Comme francophone résidant de la région de la capitale nationale, j'aimerais qu'elle ait un peu de poids, mais après avoir vu le cirque qu'est devenu la session marathon du Conseil municipal d'Ottawa à ce sujet (et sur celui des inondations dans le secteur Glencairn de Nepean) hier, j'en doute fortement.
Dès le départ, on a l'impression que l'opinion des francophones concernant ce « joyau qui doit sortir de sa coquille », pour emprunter le terme du consultant embauché par la Ville, Graham Bird, ne comptera pas pour beaucoup.
C'est surtout évident quand on voit qu'à la veille du dépôt de la proposition déposée officiellement au conseil hier, le maire Larry O'Brien avait donné des entrevues en présentant les grandes lignes - avec photos à l'appui - aux deux quotidiens anglophones de la capitale. Malheureusement, il n'a pas daigné faire de même avec le seul journal francophone d'Ottawa que vous tenez entre vos mains (ou que vous lisez sur Internet).
Doucet critique
Mon opinion compte donc à peu près autant que celle du conseiller Clive Doucet, le plus grand critique de ce projet qui verrait la « mer d'asphalte » qu'est actuellement Lansdowne être revitalisée avec une rénovation complète du stade Frank-Clair et du Centre municipal (coût : 110 millions $) financée en partie par un développement d'espaces commerciaux (magasins, hôtel et résidences) sur le site voisin du canal Rideau.
Doucet, le conseiller du quartier où se trouve le parc, se retrouve dans une minorité très vocale qui ne veut rien savoir du projet déposé par le Ottawa Sports Entertainment Group (OSEG), composé des développeurs Roger Greenberg, John Ruddy et William Shenkman, de même que le propriétaire des 67's d'Ottawa Jeff Hunt.

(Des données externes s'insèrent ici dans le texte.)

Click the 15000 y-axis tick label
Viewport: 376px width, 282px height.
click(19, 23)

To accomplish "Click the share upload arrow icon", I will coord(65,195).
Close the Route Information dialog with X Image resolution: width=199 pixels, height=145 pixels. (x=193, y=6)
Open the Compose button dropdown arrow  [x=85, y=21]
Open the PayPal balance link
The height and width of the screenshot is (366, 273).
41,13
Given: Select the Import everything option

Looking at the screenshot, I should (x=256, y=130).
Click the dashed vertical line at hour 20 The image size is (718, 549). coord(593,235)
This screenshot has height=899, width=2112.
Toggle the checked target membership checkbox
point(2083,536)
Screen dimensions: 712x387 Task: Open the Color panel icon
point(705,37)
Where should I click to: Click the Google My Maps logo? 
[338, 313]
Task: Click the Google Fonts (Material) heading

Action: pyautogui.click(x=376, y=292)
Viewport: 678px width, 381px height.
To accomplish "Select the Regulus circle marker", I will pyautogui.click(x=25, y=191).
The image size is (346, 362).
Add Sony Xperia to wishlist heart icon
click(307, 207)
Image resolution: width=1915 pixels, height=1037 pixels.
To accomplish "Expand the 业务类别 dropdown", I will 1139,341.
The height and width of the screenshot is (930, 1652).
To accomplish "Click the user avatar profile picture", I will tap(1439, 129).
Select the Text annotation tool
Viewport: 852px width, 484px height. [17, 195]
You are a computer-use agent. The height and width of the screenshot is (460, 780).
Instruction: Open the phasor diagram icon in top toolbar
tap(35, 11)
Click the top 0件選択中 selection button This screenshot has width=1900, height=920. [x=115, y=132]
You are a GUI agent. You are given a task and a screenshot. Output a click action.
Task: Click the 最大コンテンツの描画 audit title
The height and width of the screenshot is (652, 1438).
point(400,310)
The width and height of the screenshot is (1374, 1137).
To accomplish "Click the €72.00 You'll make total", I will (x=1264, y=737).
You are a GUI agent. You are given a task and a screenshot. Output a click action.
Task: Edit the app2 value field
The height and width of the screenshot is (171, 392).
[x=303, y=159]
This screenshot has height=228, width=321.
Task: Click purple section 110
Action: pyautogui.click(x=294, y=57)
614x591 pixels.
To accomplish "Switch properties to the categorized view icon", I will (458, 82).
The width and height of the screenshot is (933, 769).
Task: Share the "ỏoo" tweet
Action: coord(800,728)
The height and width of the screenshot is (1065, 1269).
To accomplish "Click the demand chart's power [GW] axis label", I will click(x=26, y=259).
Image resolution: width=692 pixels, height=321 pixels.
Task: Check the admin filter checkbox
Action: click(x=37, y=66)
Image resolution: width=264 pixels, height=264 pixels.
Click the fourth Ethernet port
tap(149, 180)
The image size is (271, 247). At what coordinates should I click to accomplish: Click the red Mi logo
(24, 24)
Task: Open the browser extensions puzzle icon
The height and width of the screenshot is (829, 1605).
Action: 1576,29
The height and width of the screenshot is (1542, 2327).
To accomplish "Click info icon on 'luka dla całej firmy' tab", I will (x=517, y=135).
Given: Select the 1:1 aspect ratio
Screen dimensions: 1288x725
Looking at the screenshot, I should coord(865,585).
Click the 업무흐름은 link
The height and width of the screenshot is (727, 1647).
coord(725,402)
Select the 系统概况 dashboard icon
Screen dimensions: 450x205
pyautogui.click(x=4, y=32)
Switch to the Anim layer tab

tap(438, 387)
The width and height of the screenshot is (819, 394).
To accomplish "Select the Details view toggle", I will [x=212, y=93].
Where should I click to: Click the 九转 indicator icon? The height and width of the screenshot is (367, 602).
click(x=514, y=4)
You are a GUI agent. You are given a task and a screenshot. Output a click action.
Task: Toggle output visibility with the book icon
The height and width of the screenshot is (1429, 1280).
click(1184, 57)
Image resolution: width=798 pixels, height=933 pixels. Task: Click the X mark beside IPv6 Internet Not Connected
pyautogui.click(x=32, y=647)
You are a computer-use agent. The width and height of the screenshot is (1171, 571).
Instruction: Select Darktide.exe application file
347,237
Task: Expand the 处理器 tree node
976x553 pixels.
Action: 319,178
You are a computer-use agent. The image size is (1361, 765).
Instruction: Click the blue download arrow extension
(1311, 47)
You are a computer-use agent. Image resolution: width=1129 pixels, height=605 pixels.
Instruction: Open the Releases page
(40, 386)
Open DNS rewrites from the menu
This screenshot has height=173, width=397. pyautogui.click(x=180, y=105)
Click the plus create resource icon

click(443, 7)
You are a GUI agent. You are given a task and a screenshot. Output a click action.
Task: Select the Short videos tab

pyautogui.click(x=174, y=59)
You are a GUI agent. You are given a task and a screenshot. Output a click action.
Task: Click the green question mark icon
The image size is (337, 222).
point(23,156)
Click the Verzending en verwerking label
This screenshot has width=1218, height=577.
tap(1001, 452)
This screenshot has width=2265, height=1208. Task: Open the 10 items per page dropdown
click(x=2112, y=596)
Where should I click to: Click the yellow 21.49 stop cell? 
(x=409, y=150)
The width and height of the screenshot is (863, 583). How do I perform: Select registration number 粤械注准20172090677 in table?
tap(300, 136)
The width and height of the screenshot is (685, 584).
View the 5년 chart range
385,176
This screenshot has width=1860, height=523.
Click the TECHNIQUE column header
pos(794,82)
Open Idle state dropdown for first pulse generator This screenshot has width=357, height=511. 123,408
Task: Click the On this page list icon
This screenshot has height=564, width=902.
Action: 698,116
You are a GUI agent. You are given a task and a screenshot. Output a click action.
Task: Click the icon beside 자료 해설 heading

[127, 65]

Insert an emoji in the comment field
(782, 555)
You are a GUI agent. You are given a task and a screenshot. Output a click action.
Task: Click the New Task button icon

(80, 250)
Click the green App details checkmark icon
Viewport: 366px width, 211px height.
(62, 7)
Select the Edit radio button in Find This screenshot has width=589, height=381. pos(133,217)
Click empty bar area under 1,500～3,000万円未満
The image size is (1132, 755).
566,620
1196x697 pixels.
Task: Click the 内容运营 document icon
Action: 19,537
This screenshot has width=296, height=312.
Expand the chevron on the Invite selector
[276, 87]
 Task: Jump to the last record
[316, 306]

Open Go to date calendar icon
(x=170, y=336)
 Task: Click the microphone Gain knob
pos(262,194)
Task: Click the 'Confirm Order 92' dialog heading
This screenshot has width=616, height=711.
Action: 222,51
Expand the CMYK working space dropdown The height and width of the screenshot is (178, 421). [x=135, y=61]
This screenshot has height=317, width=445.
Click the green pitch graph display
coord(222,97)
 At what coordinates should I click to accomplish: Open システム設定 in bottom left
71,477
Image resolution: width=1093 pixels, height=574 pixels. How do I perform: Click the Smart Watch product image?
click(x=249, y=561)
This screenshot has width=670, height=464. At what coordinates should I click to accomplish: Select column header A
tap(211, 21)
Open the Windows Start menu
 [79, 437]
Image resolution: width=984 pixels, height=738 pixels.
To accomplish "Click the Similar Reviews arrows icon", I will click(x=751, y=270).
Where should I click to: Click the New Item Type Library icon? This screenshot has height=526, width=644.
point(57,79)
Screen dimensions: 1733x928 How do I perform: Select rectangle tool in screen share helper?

C'est son droit le plus strict, mais il semble de plus en plus évident qu'une majorité du conseil, qui a facilement défait (17 à 7) hier soir une motion de sa collègue Diane Holmes pour « mettre sur la table » (ou sur la glace, dans les faits) le rapport des mandarins de la Ville, est en faveur d'aller de l'avant avec ce projet qui se veut rassembleur.
À première vue, les payeurs de taxes d'Ottawa ne peuvent pas vraiment perdre avec ce partenariat qui est maintenant appuyé par la Commission de la capitale nationale et Parcs Canada, tout ce beau monde s'entendant pour le besoin de rendre ce site plus « vert » qu'il ne l'est actuellement. Et en plus, le plan verrait le stade et l'aréna, qui tombent en décrépitude, être rénovés sans que ça ne coûte plus aux contribuables que les 4 millions $ par année qui sont déjà dépensés pour les maintenir dans leur état actuel, sur un bail de 30 ans. Mais ne me demandez pas de vous expliquer le plan d'affaires concocté par les deux partis.
« Le statu quo n'est plus acceptable et notre groupe est engagé profondément envers ce plan. Nous ne sommes pas impliqués là-dedans pour perdre de l'argent, mais nous n'allons pas en faire beaucoup non plus et le succès de la Ville d'Ottawa sera notre succès », a mentionné Greenberg lorsqu'il s'est adressé aux conseillers.
Proposition gagnante
C'est d'autant plus une proposition gagnante pour Ottawa que le OSEG hérite de tous les risques associés à un tel projet d'envergure, comme des frais de construction plus élevés, par exemple.
« Je comprends que des gens veulent s'opposer à ça. Mais il doit aussi y avoir des gens qui vont être satisfaits de voir que l'argent des contribuables sera investi dans un projet qui offre une solution de 'revenu neutre'. Ça devrait être un coup de circuit pour le payeur de taxes, peu importe que cela offre également un domicile pour un club de la LCF, un club de soccer, les 67's et un endroit où tenir un spectacle des Rolling Stones », confiait Hunt lors d'une des deux pauses-repas de la journée (le maire aurait dû laisser les conseillers sur leur faim, le débat aurait probablement été moins long).
Au moment d'aller sous presse, il semblait de plus en plus évident que le public aura l'occasion de se prononcer sur le projet lors d'une gigantesque consultation au cours des deux prochains mois (un rapport doit être déposé le 26 octobre et le Conseil municipal se penchera à nouveau sur la question le 12 novembre). Mais avant d'adopter une résolution en ce sens, les conseillers avaient 23 motions à discuter et la réunion devait en théorie prendre fin vers 23 h 30.
Il faut juste espérer que la majorité silencieuse s'exprimera elle aussi, pas seulement la minorité qui crie très fort, Clive Doucet en tête. Et que les francophones auront eu aussi leur mot à dire dans ce dossier qui commence à traîner en longueur.